====== Source passage ======

Bums on seats: the London Film Festival is back

Ahead of next week’s Opening Night Gala, here are the six films and shows that have us most excited.

What Kano and Kaluuya did next. The King of Rock’n’Roll’s teenage bride biopic. The English class-skewering satire starring the Euphoria hunk who also plays that aforementioned King. Oscar-winner Kevin Macdonald’s definitive doc on the rise and fall of John Galliano. Tiger Stripes, a feminist pre-teen body horror from Malaysia. Gassed Up, a contemporary London-set thriller about teenage bike gangs on the rob, and Grime Kids, the BBC’s London-set drama about teens dreaming of becoming star MCs. How To Have Sex, and how to see Paul Mescal – twice.

The 67th BFI London Film Festival in partnership with American Express has all these and more. As a media partner for the third year, THE FACE will be bringing you exclusive interviews and reports from the 12-day festival which kicks off on 4th October.

Worried that the American actors’ and (freshly-resolved) writers’ strikes will dim the star wattage in London next month? Don’t be. There are brilliant Brit films and shows galore being premiered across the city, with key talent stepping up to promote and celebrate their work. We’re sure to see Mescal at least once.

Kicking off: here are the six LFF billings about which we’re most psyched – some sweet, some salty, all tasty…

Priscilla

Sofia Coppola has made a stellar career out of incisive, empathetic, sharp and lushly beautiful portrayals of girlhood, from The Virgin Suicides to The Bling Ring via Marie Antoinette. Now comes her biopic of the ultimate teen queen: Priscilla Beaulieu Presley, first and only wife of Elvis Presley. She and The King met in 1959, on a US army base in Germany. She was 14, a decade the junior of rock’n’roll’s biggest star. What happened next is the stuff of 20th century popular cultural lore. Coppola doesn’t shy away from the dubiousness of that early courtship and, in the lead roles, Cailee Spaeny (Mare of Easttown) and Jacob Elordi (Euphoria) are magnetic as a pair of shimmering stars whose turbulent relationship defined both their lives.

How To Have Sex

Only the best British film of the year. A prize-winner at Cannes, this sparkling debut from 29-year-old writer/​director Molly Manning Walker is a celebratory but uneasy postcard from Malia, as three London schoolgirls shake off those post-GCSE blues on the holiday of their young lives. Think: Aftersun on shots. Also think: how did Mia McKenna-Bruce age down a decade so convincingly to play a teenager creeping her way into womanhood via good boys, bad boys and truly hideous cocktails? Because she, and the rest of the cast and crew, are truly class acts, that’s how.

Saltburn

It’s that man Elordi again, in LFF’s Opening Night Gala film. The Australian is magnificent as the Oxford toff who takes his new pal, working class scouser Oliver (Barry Keoghan, also fantastic), home to his bonkers aristo family home for the summer. The second film from actor turned Oscar-winning writer/​director Emerald Fennell (also starring – brace – House of the Dragon breakout Ewan Mitchell), it’s a stiletto sharp, wickedly pithy satire of class (un)consciousness, social climbing and the hideousness of privilege and lack thereof. Think: The Talented Mr Ripley meets Brideshead Revisited, with killer early 00s needle-drops.

====== Raw data ======

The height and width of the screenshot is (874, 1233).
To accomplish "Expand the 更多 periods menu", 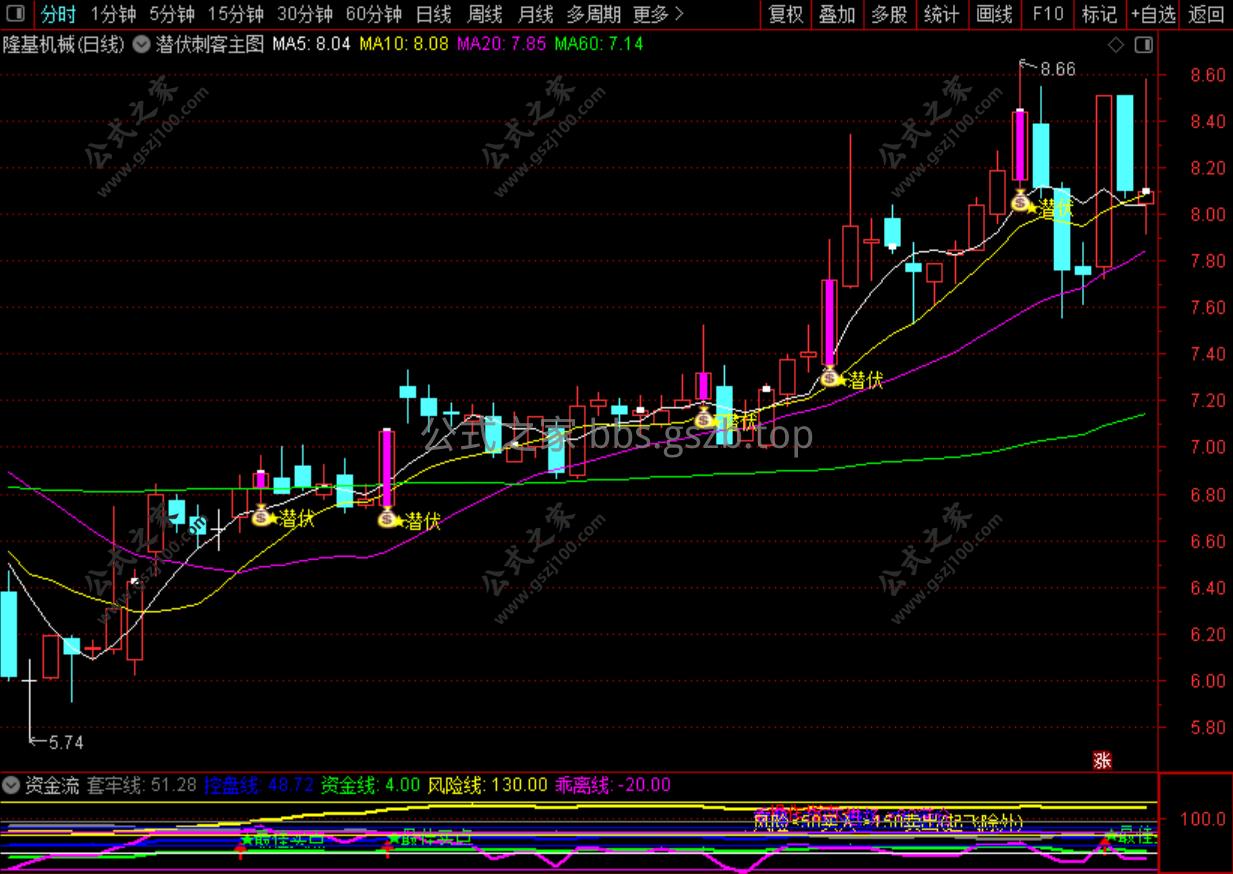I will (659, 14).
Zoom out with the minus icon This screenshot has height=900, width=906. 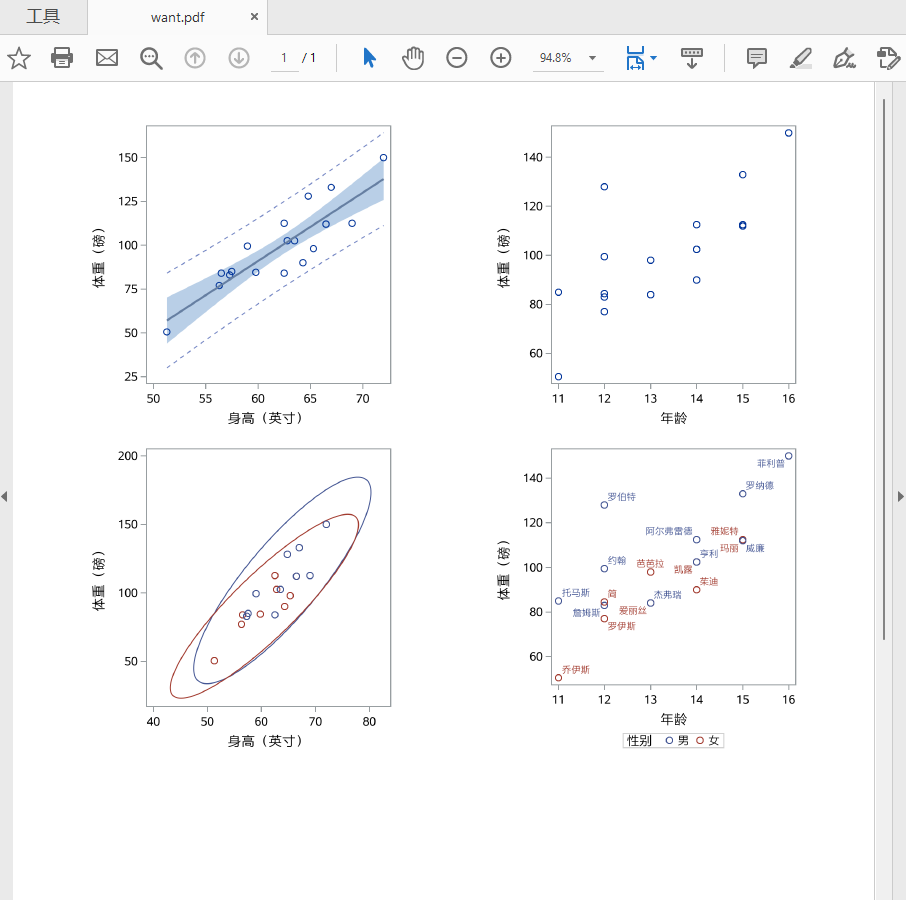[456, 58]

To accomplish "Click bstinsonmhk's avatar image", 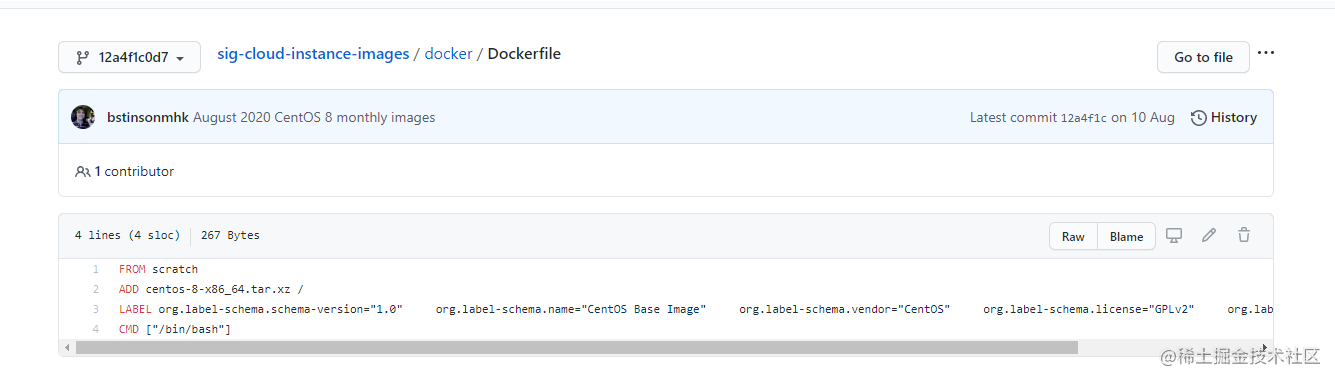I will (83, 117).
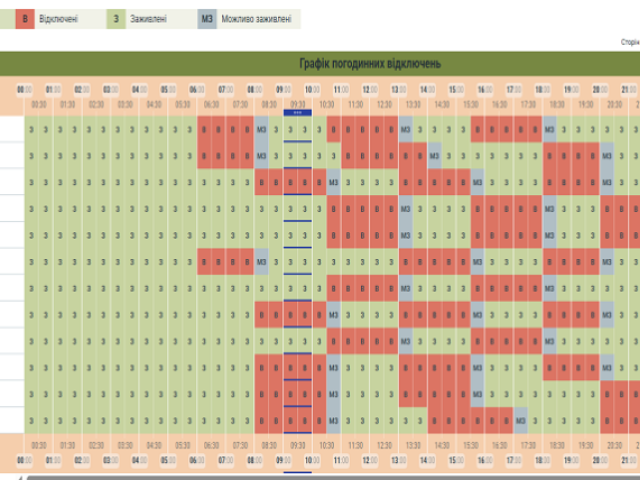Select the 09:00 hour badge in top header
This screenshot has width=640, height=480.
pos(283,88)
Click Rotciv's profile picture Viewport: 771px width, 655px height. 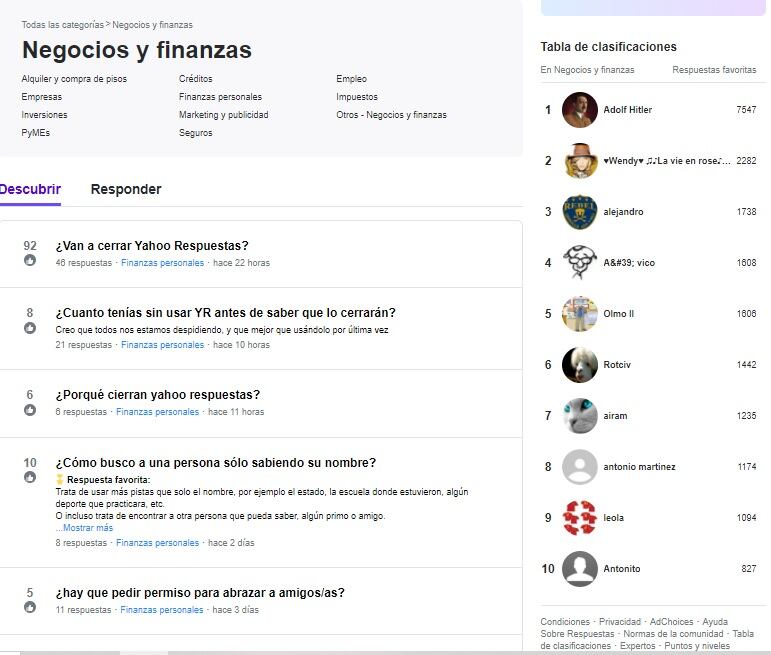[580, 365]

======

Exercise 1
In the festival article, where and in what year did Priscilla Beaulieu Presley and Elvis Presley meet?
Exercise 2
Name every film that gets its own headed write-up in the festival article.

Task result 1
They met in 1959 on a US army base in Germany.

Task result 2
Priscilla, How To Have Sex, Saltburn